本作の目的は、さらわれた王女を救うため、そして枯れ果てた「フォレスティ王国」を再生するために、妖精(コビト)たちと力を合わせて森を育てることです。プレイヤーは妖精たちに直接命令を下すのではなく、「木を植える」「水をやる」「敵を攻撃する」といった指示マーカーを設置し、彼らを間接的に誘導します。妖精たちはそれぞれの性格や能力を持っており、指示通りに動いてくれるとは限らず、放っておくと勝手な行動をとるため、まるでわんぱくな子供たちの引率者のようなもどかしさと愛おしさを感じながらプレイすることになります。

ゲームは、木を植えて森を広げ、精霊の力を借りて土地を浄化していく「シミュレーションパート」と、物語を進める「アドベンチャーパート」で構成されています。
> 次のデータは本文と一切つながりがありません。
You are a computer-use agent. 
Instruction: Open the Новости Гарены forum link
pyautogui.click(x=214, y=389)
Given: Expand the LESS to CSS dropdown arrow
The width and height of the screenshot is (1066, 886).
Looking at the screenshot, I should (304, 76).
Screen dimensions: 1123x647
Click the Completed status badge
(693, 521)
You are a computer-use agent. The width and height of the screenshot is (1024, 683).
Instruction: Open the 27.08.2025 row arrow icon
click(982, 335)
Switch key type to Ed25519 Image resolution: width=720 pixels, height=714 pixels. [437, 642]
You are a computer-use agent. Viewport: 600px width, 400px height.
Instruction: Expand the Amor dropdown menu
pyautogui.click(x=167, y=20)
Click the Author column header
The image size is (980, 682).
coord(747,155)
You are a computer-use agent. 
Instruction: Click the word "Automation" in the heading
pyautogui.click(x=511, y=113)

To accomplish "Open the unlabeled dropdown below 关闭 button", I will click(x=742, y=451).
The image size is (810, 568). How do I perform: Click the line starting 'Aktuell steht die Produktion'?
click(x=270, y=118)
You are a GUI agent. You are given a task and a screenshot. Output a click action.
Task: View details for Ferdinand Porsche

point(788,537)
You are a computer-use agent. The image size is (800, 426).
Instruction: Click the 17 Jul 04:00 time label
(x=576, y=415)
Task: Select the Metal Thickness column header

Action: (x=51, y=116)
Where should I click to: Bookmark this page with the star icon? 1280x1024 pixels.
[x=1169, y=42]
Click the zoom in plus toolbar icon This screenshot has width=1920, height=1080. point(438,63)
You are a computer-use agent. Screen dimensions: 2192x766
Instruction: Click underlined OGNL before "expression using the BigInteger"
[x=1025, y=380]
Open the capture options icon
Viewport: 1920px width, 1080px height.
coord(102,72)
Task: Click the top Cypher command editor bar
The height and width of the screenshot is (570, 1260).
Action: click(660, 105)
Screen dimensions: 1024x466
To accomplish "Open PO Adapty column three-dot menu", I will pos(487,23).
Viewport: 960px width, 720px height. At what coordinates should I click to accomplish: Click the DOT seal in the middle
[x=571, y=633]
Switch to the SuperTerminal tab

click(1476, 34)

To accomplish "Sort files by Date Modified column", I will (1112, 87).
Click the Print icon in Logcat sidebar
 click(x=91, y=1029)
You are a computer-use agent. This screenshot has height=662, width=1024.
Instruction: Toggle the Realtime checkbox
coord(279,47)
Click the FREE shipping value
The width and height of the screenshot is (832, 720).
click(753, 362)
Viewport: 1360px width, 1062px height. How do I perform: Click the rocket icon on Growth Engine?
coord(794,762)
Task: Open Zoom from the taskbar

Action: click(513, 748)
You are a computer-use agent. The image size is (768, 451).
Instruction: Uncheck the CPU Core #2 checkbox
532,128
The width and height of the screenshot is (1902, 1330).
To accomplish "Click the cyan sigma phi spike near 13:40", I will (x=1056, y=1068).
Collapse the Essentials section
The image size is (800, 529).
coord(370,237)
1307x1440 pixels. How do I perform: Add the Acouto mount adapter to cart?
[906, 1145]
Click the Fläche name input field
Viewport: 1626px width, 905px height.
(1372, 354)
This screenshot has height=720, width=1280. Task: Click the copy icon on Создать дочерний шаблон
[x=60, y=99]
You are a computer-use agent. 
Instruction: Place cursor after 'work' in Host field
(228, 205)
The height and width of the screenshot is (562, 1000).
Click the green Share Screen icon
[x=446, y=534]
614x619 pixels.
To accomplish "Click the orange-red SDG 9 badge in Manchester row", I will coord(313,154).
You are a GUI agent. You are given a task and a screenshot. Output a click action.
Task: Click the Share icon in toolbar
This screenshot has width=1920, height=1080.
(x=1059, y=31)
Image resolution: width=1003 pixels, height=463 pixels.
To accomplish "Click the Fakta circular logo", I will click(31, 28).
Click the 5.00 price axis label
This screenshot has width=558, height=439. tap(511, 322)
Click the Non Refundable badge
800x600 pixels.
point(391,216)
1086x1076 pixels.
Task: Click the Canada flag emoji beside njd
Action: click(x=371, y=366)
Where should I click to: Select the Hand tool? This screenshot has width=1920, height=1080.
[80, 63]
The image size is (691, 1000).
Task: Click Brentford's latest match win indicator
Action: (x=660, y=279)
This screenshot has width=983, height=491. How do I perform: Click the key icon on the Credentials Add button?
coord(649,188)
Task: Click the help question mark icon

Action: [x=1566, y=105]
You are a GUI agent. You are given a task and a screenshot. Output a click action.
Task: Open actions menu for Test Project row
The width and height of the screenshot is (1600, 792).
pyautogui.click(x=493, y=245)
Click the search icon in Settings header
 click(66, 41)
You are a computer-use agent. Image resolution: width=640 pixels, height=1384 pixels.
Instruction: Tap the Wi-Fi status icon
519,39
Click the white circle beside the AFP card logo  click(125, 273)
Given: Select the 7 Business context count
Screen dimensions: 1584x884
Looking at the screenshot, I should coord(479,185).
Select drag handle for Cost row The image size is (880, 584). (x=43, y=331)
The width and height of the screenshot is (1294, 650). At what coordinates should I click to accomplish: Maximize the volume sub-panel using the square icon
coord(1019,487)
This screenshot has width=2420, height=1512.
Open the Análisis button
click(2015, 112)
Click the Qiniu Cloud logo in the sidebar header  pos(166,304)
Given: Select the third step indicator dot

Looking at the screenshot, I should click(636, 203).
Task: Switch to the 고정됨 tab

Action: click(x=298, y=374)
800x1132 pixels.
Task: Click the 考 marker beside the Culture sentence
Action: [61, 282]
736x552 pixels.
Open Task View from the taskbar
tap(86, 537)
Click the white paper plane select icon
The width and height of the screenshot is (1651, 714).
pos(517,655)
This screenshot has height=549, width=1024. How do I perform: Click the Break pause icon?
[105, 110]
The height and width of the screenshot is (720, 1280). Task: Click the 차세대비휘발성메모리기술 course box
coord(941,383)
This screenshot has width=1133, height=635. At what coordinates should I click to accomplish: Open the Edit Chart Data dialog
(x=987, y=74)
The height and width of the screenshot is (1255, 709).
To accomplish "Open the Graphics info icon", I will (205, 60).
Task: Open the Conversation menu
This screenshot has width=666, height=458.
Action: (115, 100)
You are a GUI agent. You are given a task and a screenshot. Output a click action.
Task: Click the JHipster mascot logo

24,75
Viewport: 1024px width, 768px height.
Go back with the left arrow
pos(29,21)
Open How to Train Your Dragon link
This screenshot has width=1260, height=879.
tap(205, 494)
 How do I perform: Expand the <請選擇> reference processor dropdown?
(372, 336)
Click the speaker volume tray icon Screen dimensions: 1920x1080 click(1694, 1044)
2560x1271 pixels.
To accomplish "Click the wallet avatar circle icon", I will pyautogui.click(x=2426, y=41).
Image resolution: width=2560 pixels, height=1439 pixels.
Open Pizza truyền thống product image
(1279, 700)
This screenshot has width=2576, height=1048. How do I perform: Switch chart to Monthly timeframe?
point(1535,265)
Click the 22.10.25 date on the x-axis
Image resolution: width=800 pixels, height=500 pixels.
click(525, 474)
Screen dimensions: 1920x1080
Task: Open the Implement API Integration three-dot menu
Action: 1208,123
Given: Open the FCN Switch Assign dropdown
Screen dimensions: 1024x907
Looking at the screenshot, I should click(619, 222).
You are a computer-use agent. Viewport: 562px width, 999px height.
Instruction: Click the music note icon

特にシミュレーション部分は、植林によって環境が変化し、新たな生物が訪れるようになるビオトープ的な楽しさがありますが、同時に害虫やモンスターの襲撃に対処しなければならないタワーディフェンス的な忙しさも併せ持っています。

美しい2Dグラフィックで描かれる絵本のような世界観とは裏腹に、ゲームバランスはややシビアで、特に戦闘シーンの地味さとテンポの悪さは評価を分ける点となっています。しかし、時間をかけて育てた森が画面いっぱいに広がり、田中公平氏の手によるオーケストラサウンドが流れる瞬間は、他のゲームでは味わえない深い癒やしと達成感を与えてくれます。

『森の王国』はオリジナル作品ですが、キャラクターデザインを担当した米田仁士氏は、『ロードス島戦記』や『ソーサリアン』などのファンタジー作品で、緻密かつ幻想的なイラストを手掛けてきた巨匠です。本作のビジュアルも、90年代ファンタジーの王道を行く美しいタッチで描かれています。